ADJUSTABLE VEHICLE LAMP ASSEMBLY AND VEHICLE LAMP ASSEMBLY ADJUSTMENT METHOD

Abstract

A vehicle lamp assembly includes a first light; a second light; and a belt that couples the second light to the first light such that adjustments to a position of the first light adjust a position of the second light. A vehicle lamp adjustment method includes pivotably coupling a first light of a lamp together with a second light of the lamp using a belt; and pivoting the first light to pivot the second light.

Claims

1. A vehicle lamp assembly, comprising: a first light; a second light; a belt that pivotably couples the second light to the first light such that pivoting the first light pivots the second light; and an actuator configured to pivot the first light.

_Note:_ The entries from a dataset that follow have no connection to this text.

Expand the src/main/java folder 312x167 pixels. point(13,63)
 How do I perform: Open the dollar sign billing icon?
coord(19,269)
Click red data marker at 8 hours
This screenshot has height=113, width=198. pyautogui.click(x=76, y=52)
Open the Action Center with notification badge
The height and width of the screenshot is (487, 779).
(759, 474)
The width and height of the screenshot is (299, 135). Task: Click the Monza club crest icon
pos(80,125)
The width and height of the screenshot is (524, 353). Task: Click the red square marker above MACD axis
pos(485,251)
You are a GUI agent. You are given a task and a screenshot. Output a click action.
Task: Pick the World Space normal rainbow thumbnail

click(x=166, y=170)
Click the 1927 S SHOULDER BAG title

2. The vehicle lamp assembly of claim 1, wherein the belt is a toothed belt.

3. (canceled)

4. The vehicle lamp assembly of claim 1, further comprising a lamp housing having an interior, the first light and the second light disposed within the interior.

5. The vehicle lamp assembly of claim 4, wherein the first light is pivotably coupled to the lamp housing and configured to pivot about a first axis relative to the lamp housing, wherein the second light is pivotably coupled to the lamp housing and configured to pivot about a different, second axis relative to the lamp housing.

6. The vehicle lamp assembly of claim 5, further comprising an actuator that is configured to adjust the position of the first light by pivoting the first light about the first axis, the actuator interfacing with the first light on a first axial side of the first light, the belt interfacing with first light on an opposite, second axial side.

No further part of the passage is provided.